Pierce Colpman

Mohammed Family PH Research Scholarship 

Department of Medicine, Queens University, Kingston, ON, Dr. Archer’s Research Group.

Under the supervision of: Dr. Stephen Archer 

About Pierce Colpman

Pierce Colpman is an outgoing and adventurous student, born and raised in Victoria, British Columbia. Pierce moved from Victoria to Kingston to begin his undergraduate career in 2017 and completed a specialized bachelor’s degree in Life Sciences. In Fall 2021, Pierce was accepted into the highly competitive Translational Medicine master’s program at Queen’s University, where he began the next chapter of his career. Pierce volunteered in a clinical setting as an emergency department volunteer at the Royal Jubilee Hospital, in Victoria, B.C., and with the Campus Observation Room in consultation with toxicologists from Hotel Dieu Hospital, in Kingston. These experiences provided Pierce with insight into health sciences, and he is excited to positively impact the people involved.

Colpman’s research looked at the role of dynamin 2 as a mediator of the final step in mitochondrial fission and in the pathogenesis of PAH. This research also explored an entirely new way of inhibiting mitochondrial fission through inhibition of dynamin 2 in the hopes of discovering new potential therapeutic targets for PAH.

Project:

Epigenetic upregulation of Dynamin 2, a regulator of mitochondrial fission, promotes human and experimental pulmonary arterial hypertension

Many key features of pulmonary arterial hypertension (PAH), such as rapid cell growth of pulmonary smooth muscle cells and lack of programmed cell death (apoptosis), result from abnormal mitochondrial function. Mitochondria continuously join (fusion) and divide (fission) in coordination with division of the cell’s nucleus through mitotic fission, a very rapid process in PAH. We discovered that blocking mitochondrial division slows the growth of rapidly dividing PAH pulmonary arterial smooth muscle cells (PASMC) and can even kill them in experimental animal models of PAH. Mitochondrial fission is controlled by a protein named dynamin related protein 1 (Drp1); however, the final step in mitochondrial fission requires assistance from another protein: dynamin 2 (DNM2). DNM2 are expressed in excess in PAH patients and therefore, we can block mitochondrial fission and slow down the growth of the cells by inhibiting DNM2.

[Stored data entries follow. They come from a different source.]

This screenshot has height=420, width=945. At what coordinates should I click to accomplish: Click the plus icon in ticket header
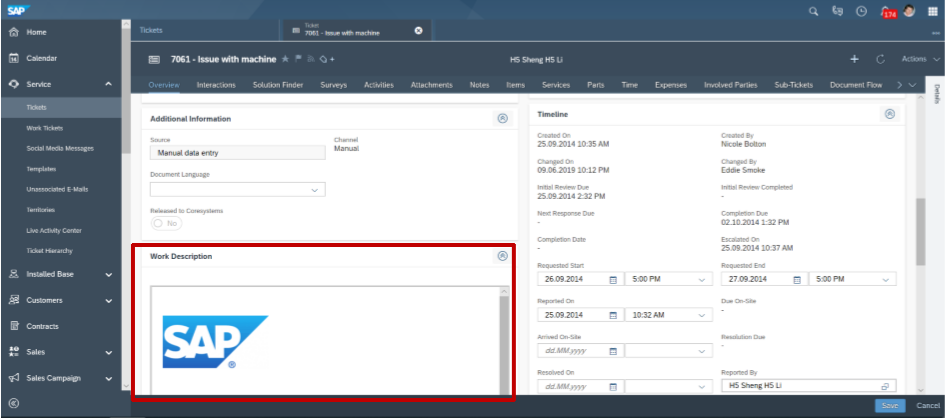(x=853, y=59)
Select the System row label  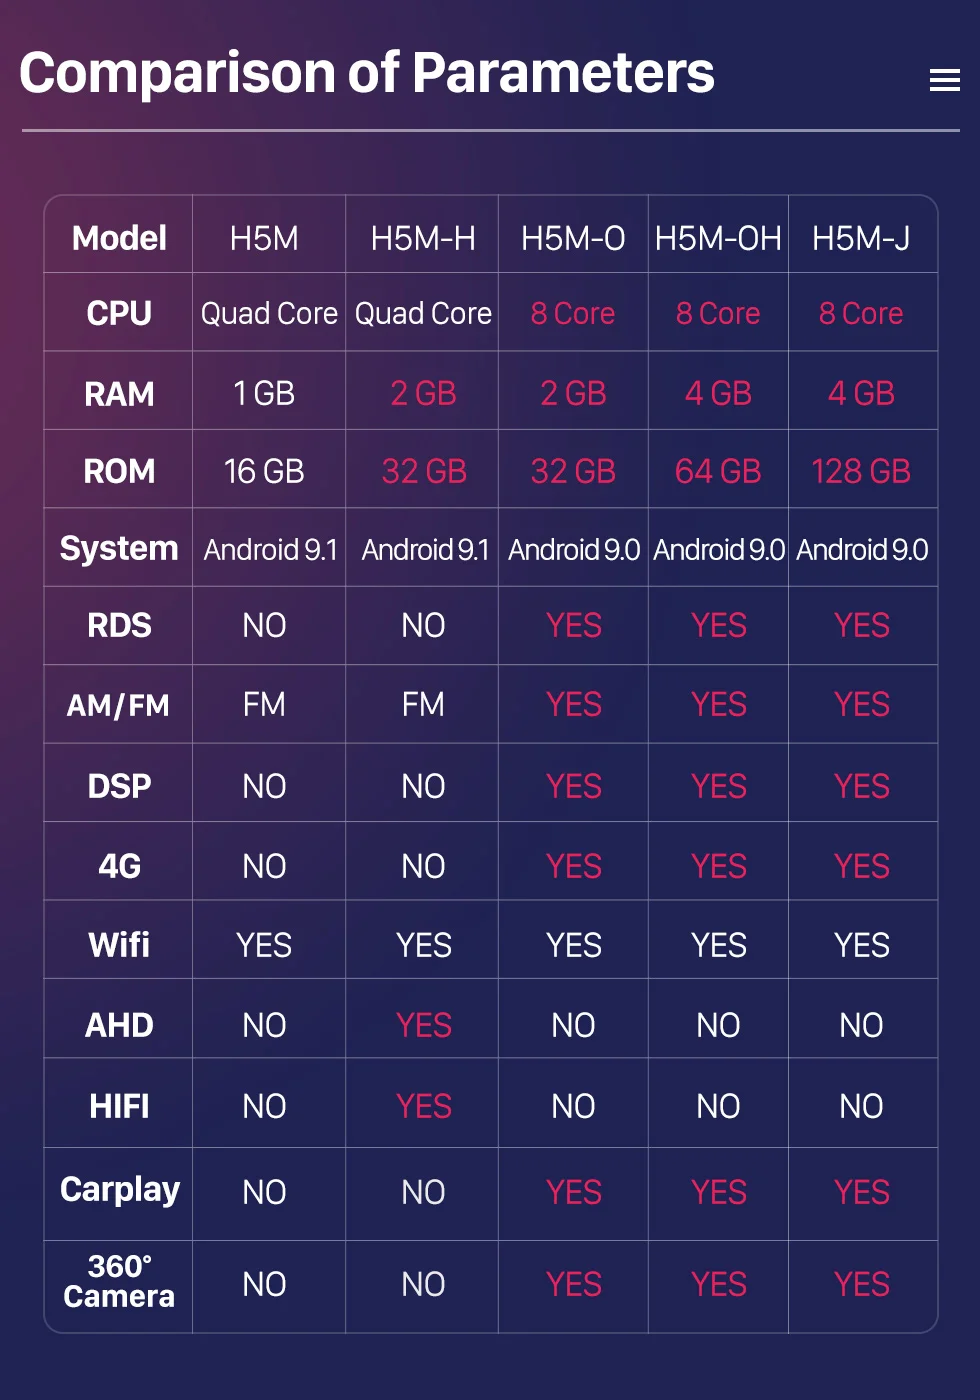pyautogui.click(x=119, y=549)
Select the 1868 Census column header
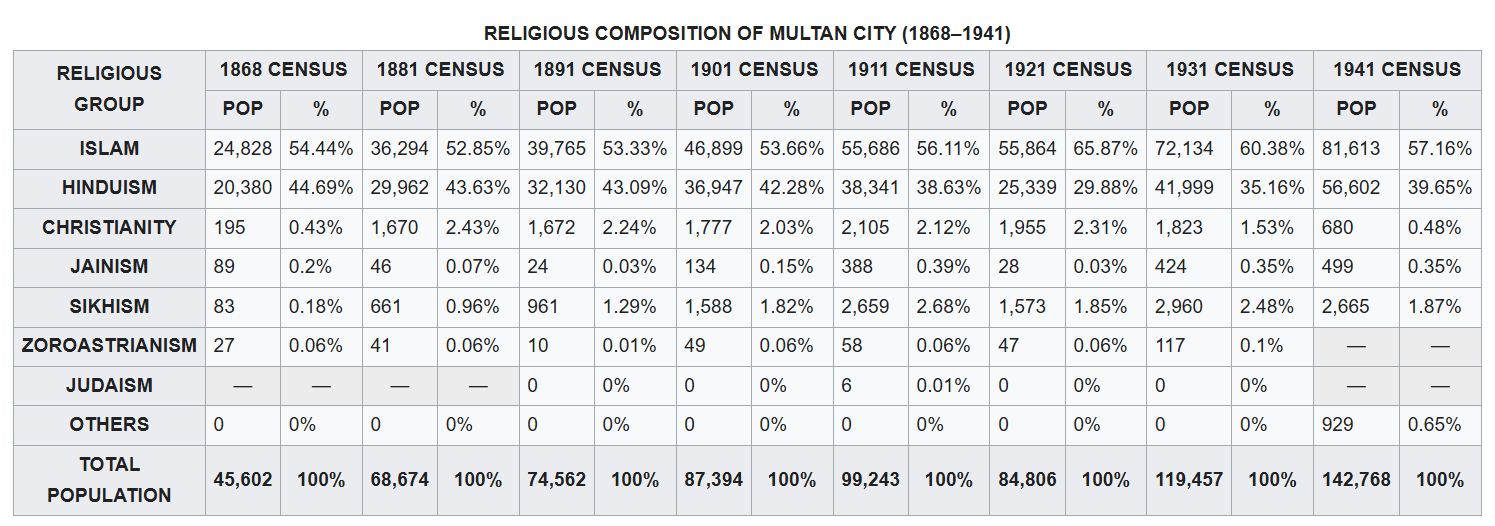The height and width of the screenshot is (526, 1495). (x=283, y=69)
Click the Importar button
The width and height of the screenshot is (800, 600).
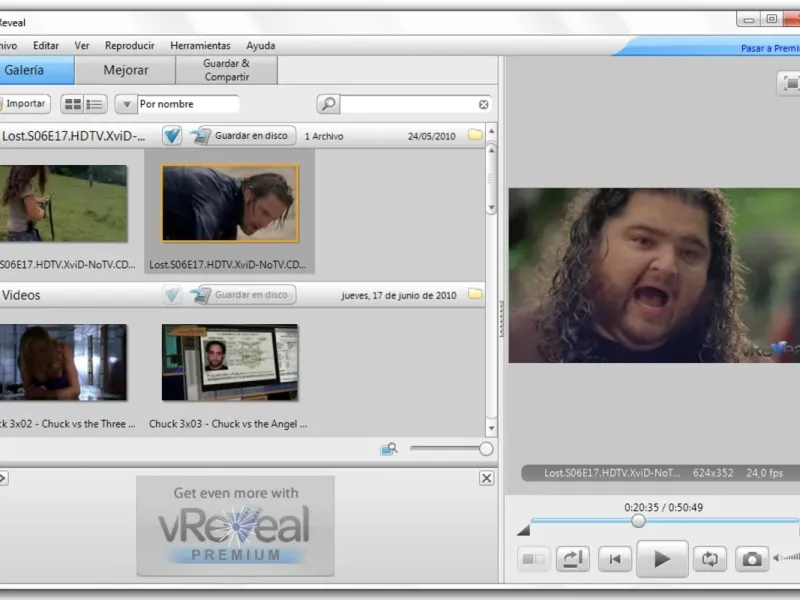pyautogui.click(x=24, y=104)
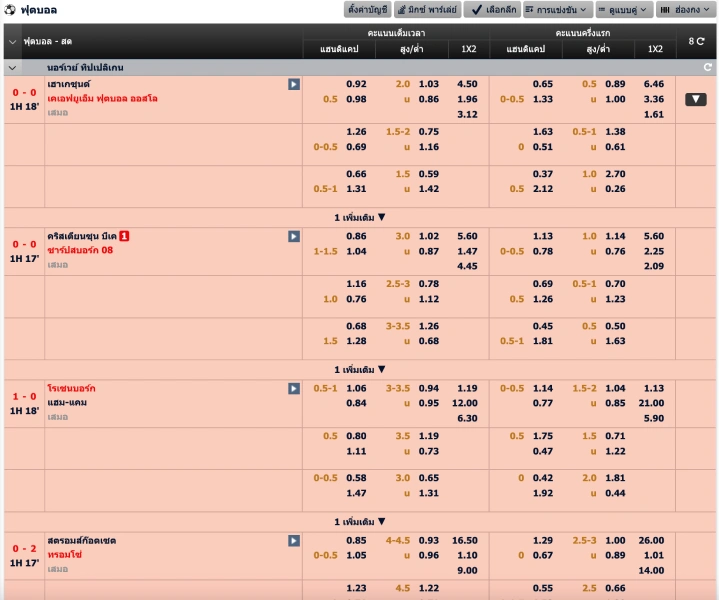
Task: Collapse all matches with header chevron
Action: [12, 41]
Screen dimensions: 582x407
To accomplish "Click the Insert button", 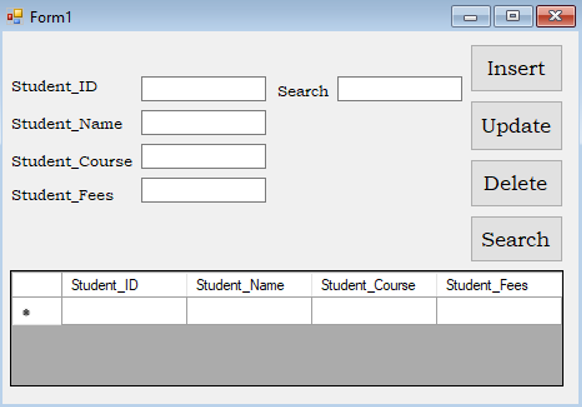I will point(516,68).
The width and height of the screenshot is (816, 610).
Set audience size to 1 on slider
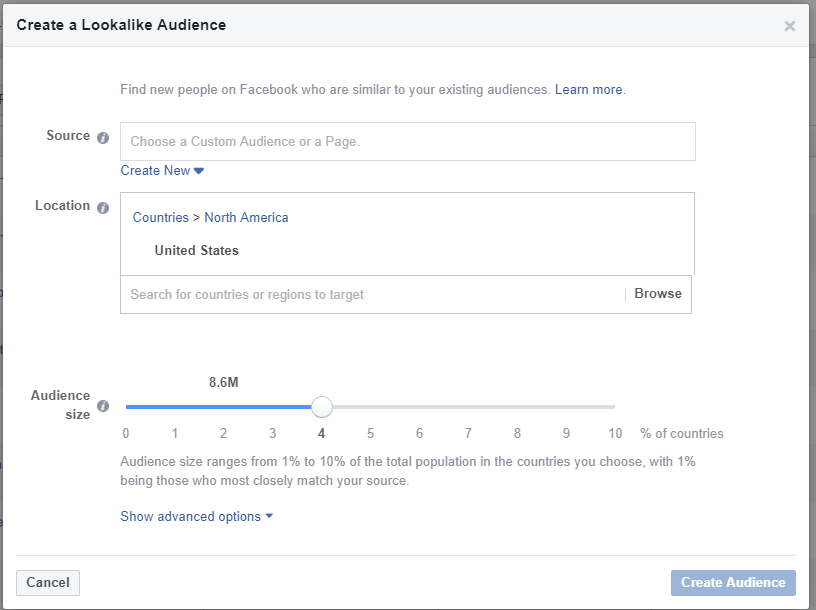[x=175, y=407]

Colpman’s project tested the idea that increased DNM2 drives rapid cell division and that inhibiting DNM2 is a potential new form of PAH therapy. They studied how excess DNM2 in PAH cells occurs, by evaluating the microRNA that regulate the level of DNM2, as a potential diagnostic and prognostic biomarker to reveal new ways of treating and diagnosing PAH.

Subsequent work:

Since receiving the PHA Canada Research Scholarship, Colpman continued to explore the molecular mechanisms underlying pulmonary arterial hypertension, publishing an abstract in Circulation titled “The Role of Mitochondrial Fission Factor (MFF) and Increased Midzone Mitochondrial Fission in Pulmonary Arterial Hypertension: Implications for Proliferation, Mitophagy, and Apoptosis” 

(https://www.ahajournals.org/doi/abs/10.1161/circ.148.suppl_1.15168).

This work, developed in collaboration with the Archer Lab, investigates the role of mitochondrial dynamics in pulmonary vascular remodeling and provides new insight into the pathogenesis of PAH.

In parallel, Colpman has been working with Aarogya Technologies to increase accessibility to chronic disease management tools, including for conditions like PH. They are testing a remote monitoring device capable of tracking vitals such as EKG, blood pressure, heart rate, respiratory rate, and oxygen saturation while offering unparalleled connectivity with providers. They see great potential for its use in remote PH care, particularly for patients in rural or underserved communities who face barriers to regular monitoring.